Prince Rui of the First Rank (Manchu: ; hošoi sabingga cin wang), or simply Prince Rui, was the title of a princely peerage used in China during the Manchu-led Qing dynasty (1636–1912). As the Prince Rui peerage was not awarded "iron-cap" status, this meant that each successive bearer of the title would normally start off with a title downgraded by one rank vis-à-vis that held by his predecessor.

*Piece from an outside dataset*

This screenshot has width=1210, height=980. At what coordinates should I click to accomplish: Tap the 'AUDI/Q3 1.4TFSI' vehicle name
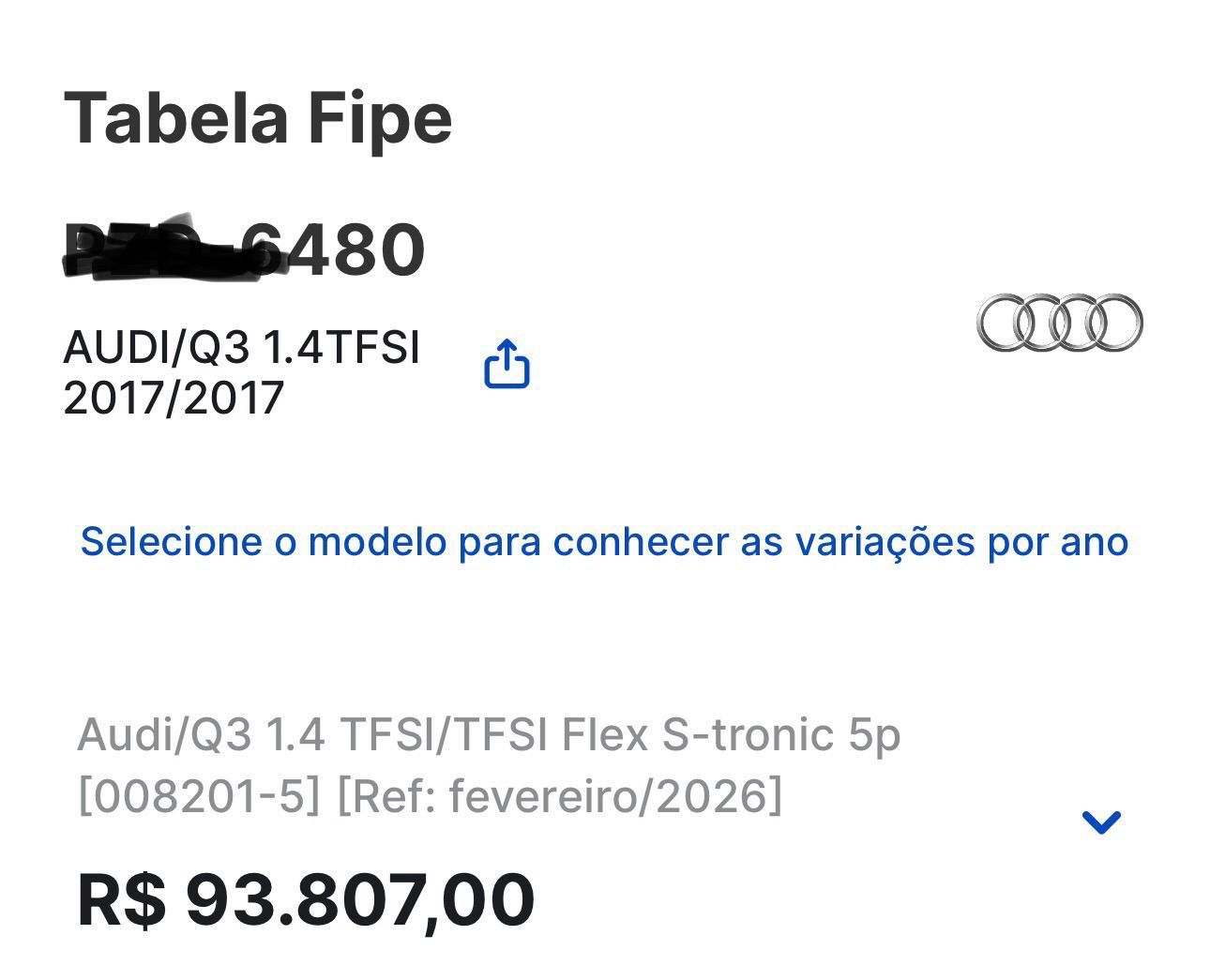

However, the title would generally not be downgraded to any lower than a feng'en fuguo gong except under special circumstances.

The first bearer of the title was Mianxin (綿忻; 1805–1828), the Jiaqing Emperor's fourth son, who was made "Prince Rui of the First Rank" in 1819. It was briefly renamed to Prince Duan of the Second Rank (Prince Duan) between 1894 and 1900 when Zaiyi inherited the title. The title was passed down over three generations and held by four persons.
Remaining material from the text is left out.